» TO BE DONE
How many lines of the data below contain the string "center"? Case counts. Give only the number.

» Dataset records
<<<<

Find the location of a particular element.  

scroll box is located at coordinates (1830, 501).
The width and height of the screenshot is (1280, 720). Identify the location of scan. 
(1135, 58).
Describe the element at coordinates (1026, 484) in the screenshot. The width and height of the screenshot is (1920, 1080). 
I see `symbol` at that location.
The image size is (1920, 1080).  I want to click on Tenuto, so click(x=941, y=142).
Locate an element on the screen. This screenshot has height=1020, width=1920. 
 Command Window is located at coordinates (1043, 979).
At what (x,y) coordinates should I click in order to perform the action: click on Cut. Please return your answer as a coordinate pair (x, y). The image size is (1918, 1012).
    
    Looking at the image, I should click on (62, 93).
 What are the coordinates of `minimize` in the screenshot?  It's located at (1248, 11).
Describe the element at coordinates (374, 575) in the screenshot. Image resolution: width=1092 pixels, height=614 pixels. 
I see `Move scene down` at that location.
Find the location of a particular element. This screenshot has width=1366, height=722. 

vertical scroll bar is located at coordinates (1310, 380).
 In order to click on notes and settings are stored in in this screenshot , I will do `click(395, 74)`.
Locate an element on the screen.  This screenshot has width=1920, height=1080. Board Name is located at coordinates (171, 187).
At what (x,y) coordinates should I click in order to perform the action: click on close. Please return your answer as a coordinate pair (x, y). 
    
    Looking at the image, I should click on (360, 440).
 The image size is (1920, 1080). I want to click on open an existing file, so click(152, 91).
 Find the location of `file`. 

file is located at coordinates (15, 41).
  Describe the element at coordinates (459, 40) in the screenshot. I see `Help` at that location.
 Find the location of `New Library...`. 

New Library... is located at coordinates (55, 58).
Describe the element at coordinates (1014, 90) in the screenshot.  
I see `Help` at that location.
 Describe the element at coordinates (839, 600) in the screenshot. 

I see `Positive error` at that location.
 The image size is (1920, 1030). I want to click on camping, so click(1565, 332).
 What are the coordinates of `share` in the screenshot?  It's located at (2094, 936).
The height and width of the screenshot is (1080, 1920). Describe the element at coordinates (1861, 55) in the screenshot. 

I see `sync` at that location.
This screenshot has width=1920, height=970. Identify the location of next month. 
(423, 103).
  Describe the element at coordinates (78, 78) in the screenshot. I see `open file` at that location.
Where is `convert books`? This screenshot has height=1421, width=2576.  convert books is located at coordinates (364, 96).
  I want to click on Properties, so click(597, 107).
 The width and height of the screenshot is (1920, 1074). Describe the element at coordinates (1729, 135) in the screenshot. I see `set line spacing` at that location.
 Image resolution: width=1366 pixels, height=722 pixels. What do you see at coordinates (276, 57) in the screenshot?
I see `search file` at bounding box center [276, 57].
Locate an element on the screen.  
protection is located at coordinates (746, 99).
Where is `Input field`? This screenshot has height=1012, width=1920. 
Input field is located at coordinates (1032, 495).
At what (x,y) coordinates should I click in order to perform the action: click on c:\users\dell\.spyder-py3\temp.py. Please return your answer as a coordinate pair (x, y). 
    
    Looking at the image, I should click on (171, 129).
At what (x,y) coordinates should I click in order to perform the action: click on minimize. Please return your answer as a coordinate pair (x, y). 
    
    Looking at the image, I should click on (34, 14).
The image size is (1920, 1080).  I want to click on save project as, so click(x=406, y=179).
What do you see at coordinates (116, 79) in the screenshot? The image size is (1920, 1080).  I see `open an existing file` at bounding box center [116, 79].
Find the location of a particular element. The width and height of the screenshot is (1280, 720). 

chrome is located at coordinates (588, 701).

>>>>

» THE ANSWER
2